Yesterday evening, I installed SP1 for Windows Server 2003 on our Web Servers. This morning, we got reports that new users couldn't be created on our site. Upon investigation, it turned out that the code for creating users was failing on the following lines of code:
/// <summary>
/// Sets the password.
/// </summary>
/// <param name="userEntry">User entry.</param>
/// <param name="password">Password.</param>
public static void SetPassword(DirectoryEntry userEntry, string password)
{
object[] oPassword = new object[] {password};
userEntry.Invoke("SetPassword", oPassword );
userEntry.CommitChanges();
}
The error we were getting was 'Network path was not found'. It turns out that this service pack tightened security around invoking SetPassword on the ASDI, (which makes sense since this is usually what service packs do, tighten security).
In looking for an answer, I found the following gem on the microsoft.public.adsi.general group, specifically this post here.
I use ADSI to manage servers in different domains,
different networks (AD, NT DC's, standalone, servers, no
trusts, etc.) all managed from one point.
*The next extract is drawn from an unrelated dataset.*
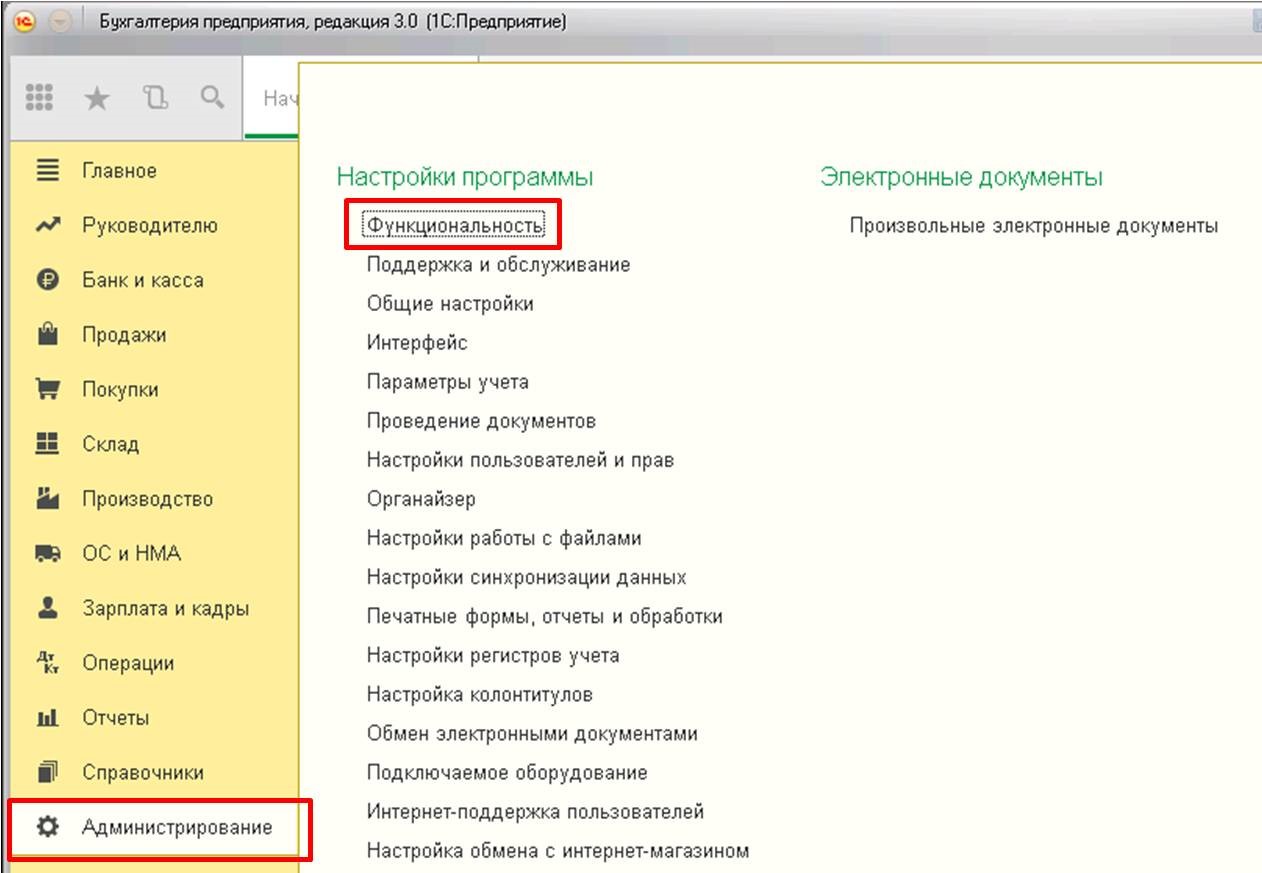Open the sections grid menu icon
The width and height of the screenshot is (1262, 873).
[x=39, y=97]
I've observed
many problems where some ADSI properties/methods work and
others don't, in almost all cases it always came down to
Name Resolution.
Since these servers are in our DMZ, it made sense that this could be true for what we were experiencing.
The Solution?
The solution for us was to make sure the IP of the LDAP server was listed in our HOSTS file. Previously it was listed in LMHOSTS only. We have to use these files to give our inside IP addresses visibility on our DMZ (or so our network admin tells me). Just wanted to put this out there, because this was something that worked before, pre SP1, when the IP to the LDAP server was listed in the HOSTS file only.
-Brendan